Virus	Inflammasome activation		Sensor	Clinical disease	Impact on disease outcome	References
	In vitro	In vivo
HSV-1 (HHV-1) and HSV-2 (HHV-2)	Yes	Yes	NLRP3, AIM2, IFI16	Encephalitis	IL-1β KO worsens disease in mice	15–17, 43–50, 52–55, 80–82
					↑CSF IL-1β and periphery IL-1RA associated with worse disease in humans
					ASC KO and NLRP3 KO decrease inflammation and death in mice
				Pneumonitis	↑IL-18 improves disease outcomes
				Herpes stromal keratitis (HSK)	↑IL-18 ameliorates disease
				HSV-1 reactivation	IL-1β can increase reactivation in neurons
				Genital disease	Unclear: IL-18 can be protective but also contributes to pathology
VZV (HHV-3)	Yes	Yes (in murine models)	NLRP3	Post-herpetic neuralgia (PHN)	↓IL-1β and ↓IL-18 decrease disease	58, 59
CMV (HHV-5)	Yes	Yes	AIM2	Cytomegalovirus (CMV) in transplant patients	↑IL-18 associated with severe disease	18, 60–62, 83–86
HHV-6	Unknown	Yes	AIM2 (presumed)	Febrile seizures	↑IL-1β in children with febrile seizures	63, 64, 88, 89
EBV (HHV-4)	Yes	Yes	AIM2, IFI16	Burkitt lymphoma (BL) tumors in mice	↑IL-18 can lead to tumor regression	65–71, 90–93
				Nasopharyngeal carcinoma (NPC) tumor growth in mice	↑IL-1β inhibits tumor growth
KHSV (HHV-8)	Yes	Yes	IFI16	Kaposi’s sarcoma (KS)	↑IL-1β can promote tumorigenesis	72–76, 93, 94
				Multicentric Castleman’s Disease (MCD)	↑IL-1β associated with MCD flares
				Primary effusion lymphoma (PEL)	IL-1β constitutively expressed by PEL cells

CONCLUSIONS

The available evidence indicates that the interplay between herpesviruses and inflammasome signaling is central to both the viral life cycle and the pathogenesis of herpesvirus-related diseases. However, it is also clear that both the mechanism of inflammasome activation and the impact of that activation on the host are unique to each herpesvirus and may be unique to the specific cell or tissue that is infected. Therefore, studies of one herpesvirus cannot be generalized to other members of the herpesvirus family and should be interpreted with caution regarding other models of infection for that same virus.
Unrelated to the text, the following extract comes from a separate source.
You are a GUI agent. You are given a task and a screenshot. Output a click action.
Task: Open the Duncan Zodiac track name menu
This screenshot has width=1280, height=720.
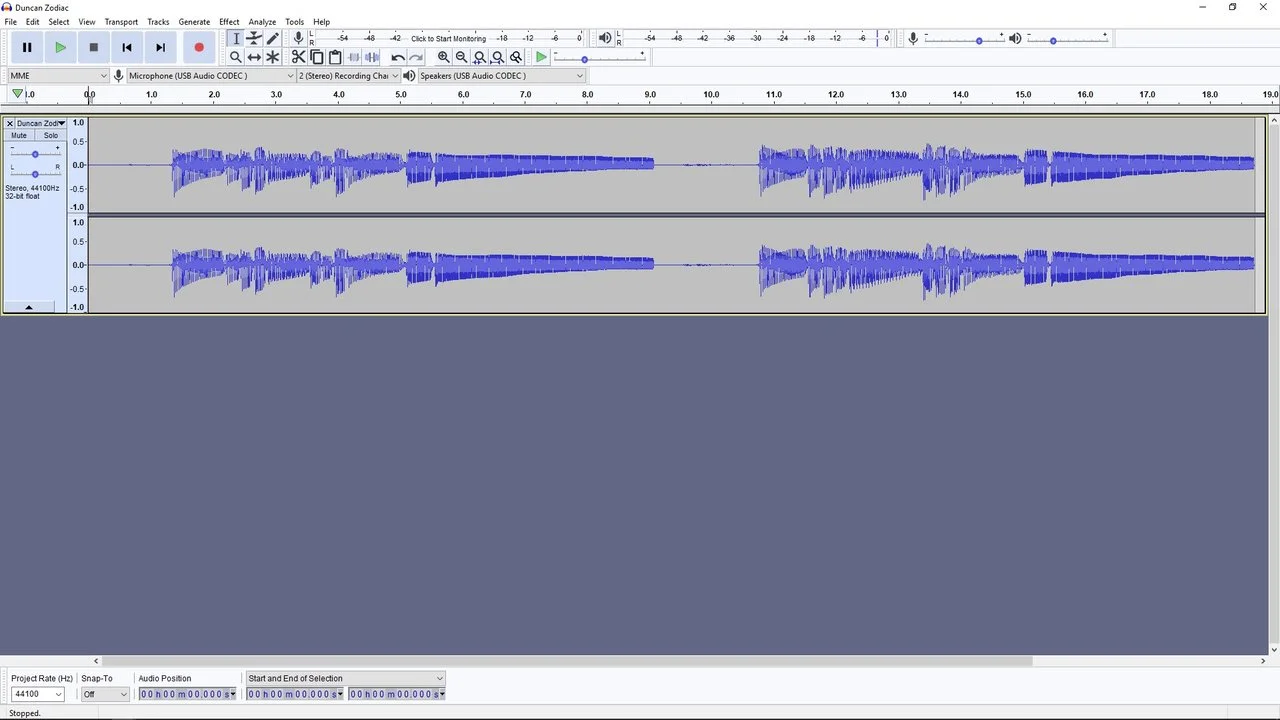point(40,123)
Additional investigations into the impact of inflammasome activation on diseases caused by herpesviruses and how herpesviruses activate and regulate inflammasomes are critical. This is particularly true as inflammasome modulators make their way through clinical trials (98). Whether these therapeutics can be used to improve herpesvirus-related diseases or whether they may exacerbate these pathologies is an open question. Given the high prevalence of HHV infections, the scientific community should investigate the effects of inflammasome modulators on herpesvirus-associated disease prior to their wide-spread use.